======== INPUT DATA

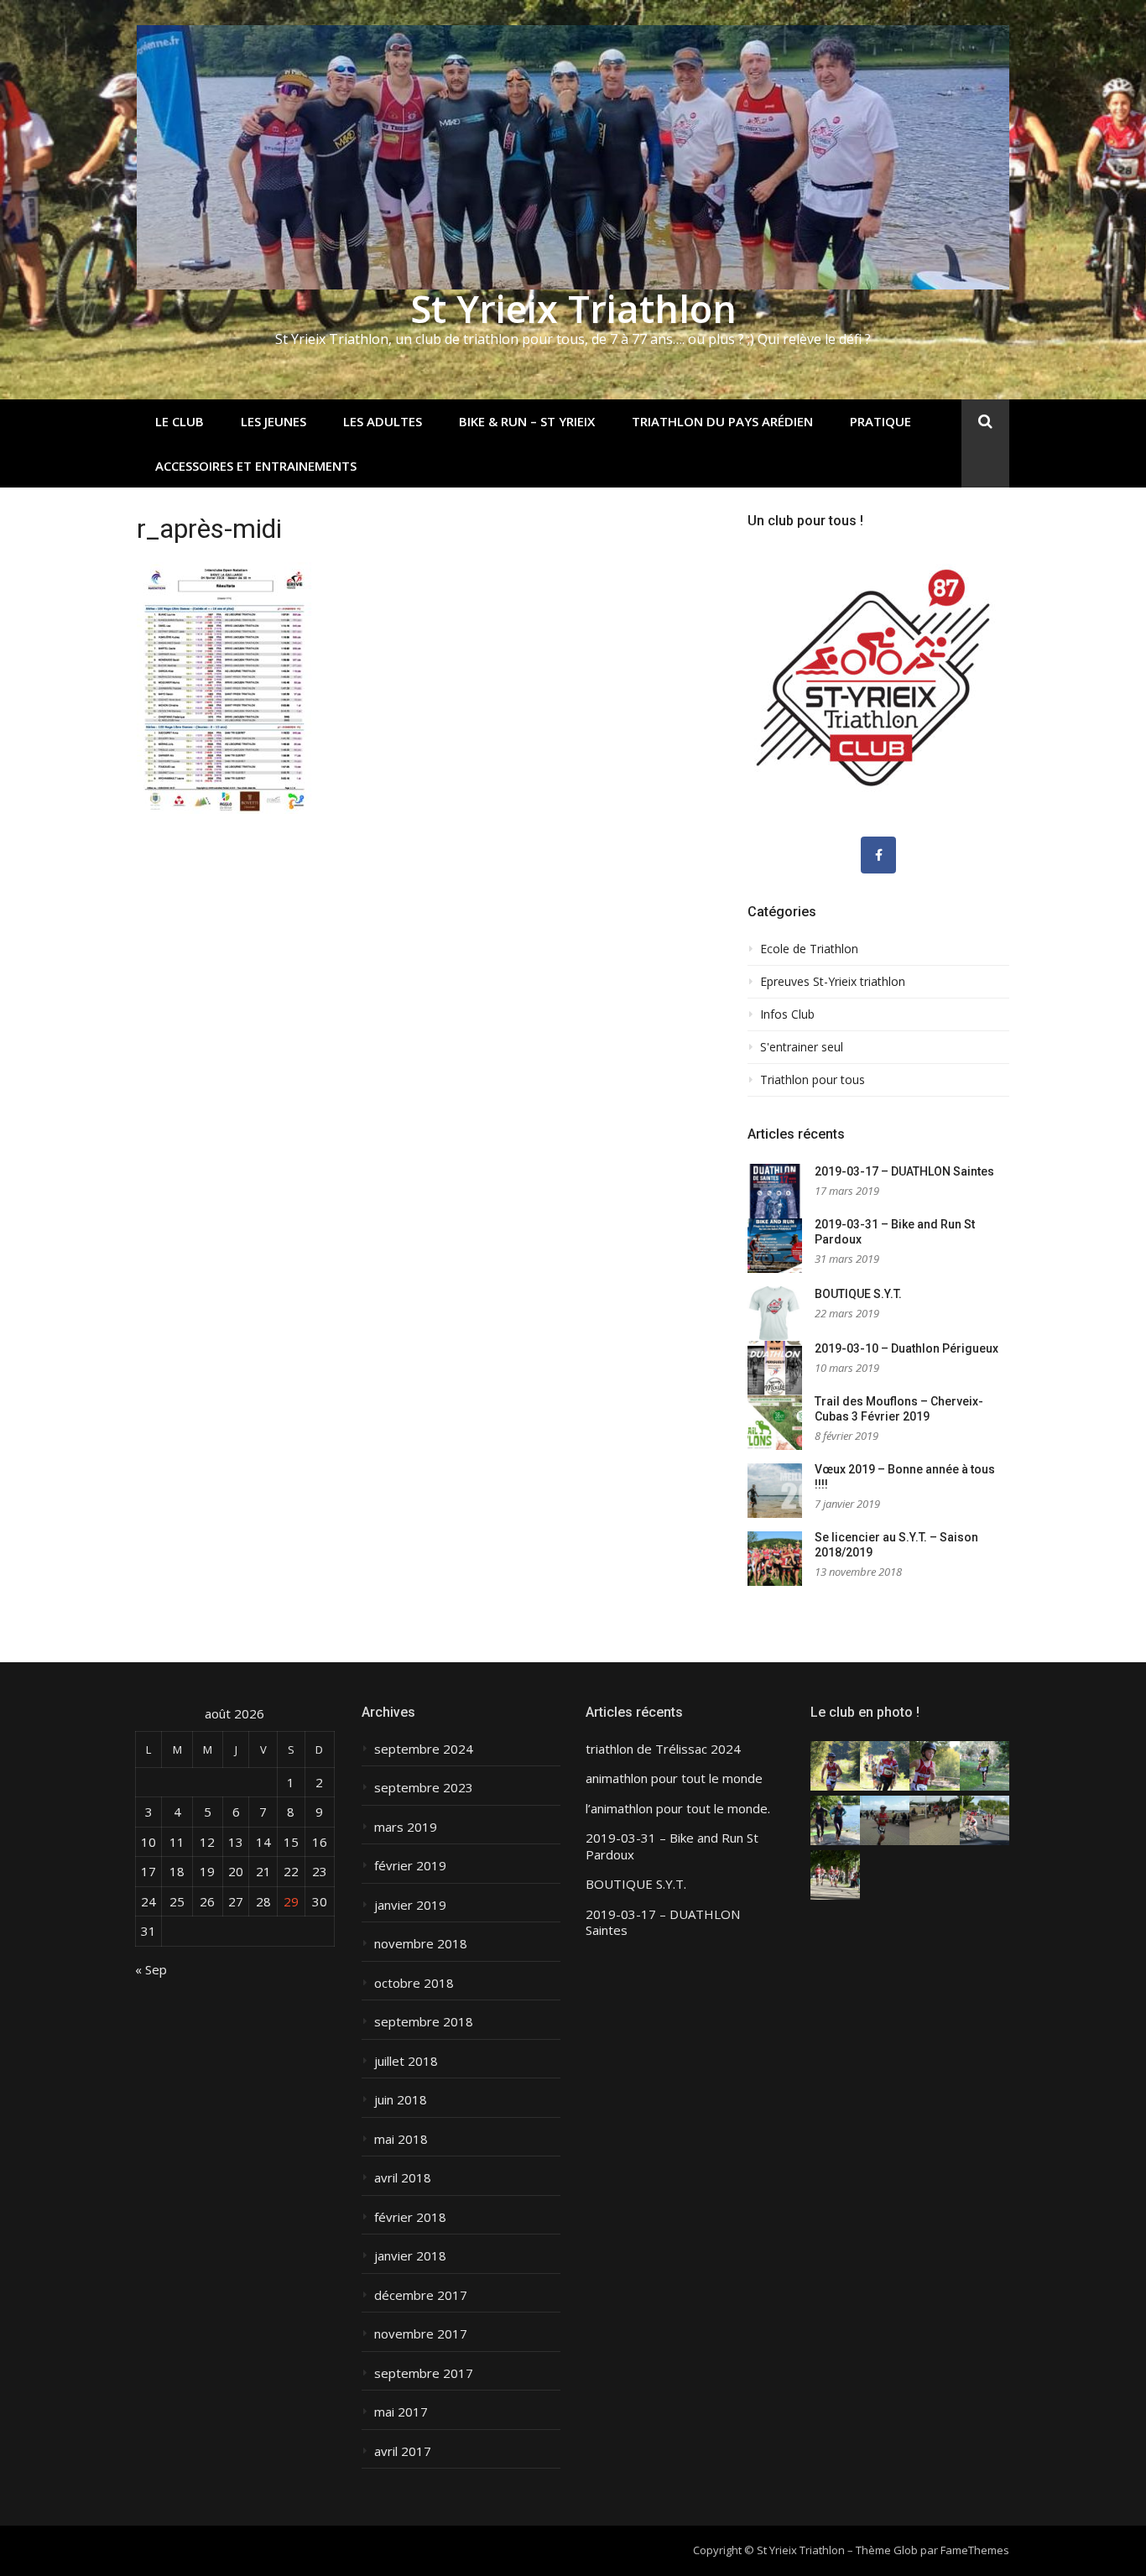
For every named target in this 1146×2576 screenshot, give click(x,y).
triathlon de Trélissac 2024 (663, 1749)
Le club (179, 421)
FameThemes (974, 2550)
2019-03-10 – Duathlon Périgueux (906, 1348)
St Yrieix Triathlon (573, 308)
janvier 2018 (410, 2256)
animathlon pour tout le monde (674, 1778)
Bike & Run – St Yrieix (527, 421)
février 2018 (410, 2217)
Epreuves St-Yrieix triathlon (832, 981)
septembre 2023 (423, 1788)
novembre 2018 (420, 1944)
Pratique (880, 421)
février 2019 (410, 1866)
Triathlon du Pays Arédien (722, 421)
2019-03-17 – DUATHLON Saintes (904, 1171)
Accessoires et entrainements (256, 465)
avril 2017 (402, 2451)
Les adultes (382, 421)
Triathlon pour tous (812, 1079)
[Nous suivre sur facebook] (878, 855)
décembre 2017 (420, 2295)
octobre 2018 (414, 1983)
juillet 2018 (406, 2061)
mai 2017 (401, 2412)
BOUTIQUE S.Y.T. (858, 1294)
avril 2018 (402, 2178)
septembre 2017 (423, 2373)
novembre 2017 (420, 2334)
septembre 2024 (423, 1749)
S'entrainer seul (801, 1047)
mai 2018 (401, 2139)
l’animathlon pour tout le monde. (678, 1809)
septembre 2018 (423, 2022)
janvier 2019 (410, 1905)
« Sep (151, 1969)
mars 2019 (405, 1827)
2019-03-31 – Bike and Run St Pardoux (672, 1846)
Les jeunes (273, 421)
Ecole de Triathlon (809, 949)
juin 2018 (400, 2100)
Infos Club (787, 1014)
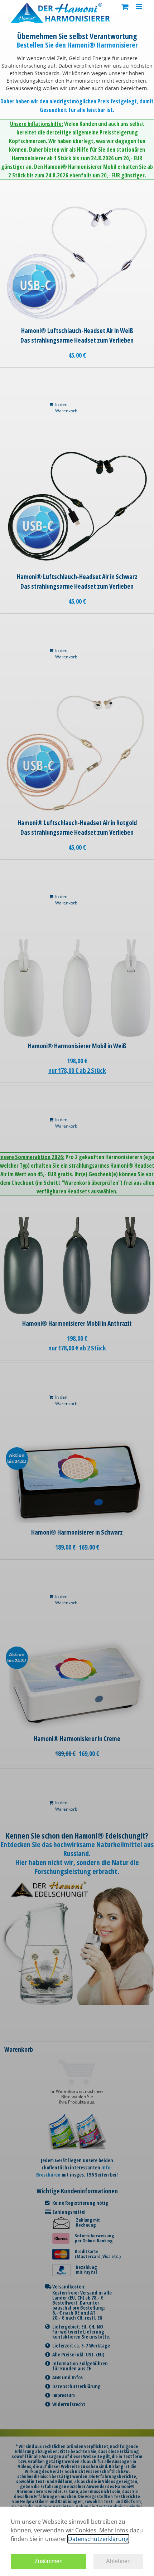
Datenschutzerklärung (98, 2539)
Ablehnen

================

WHAT YOU NEED TO DO -
Out of the preceding entries, pull each line that contains the word "Yrieix".

RESULT BELOW -
St Yrieix Triathlon (573, 308)
Bike & Run – St Yrieix (527, 421)
Epreuves St-Yrieix triathlon (832, 981)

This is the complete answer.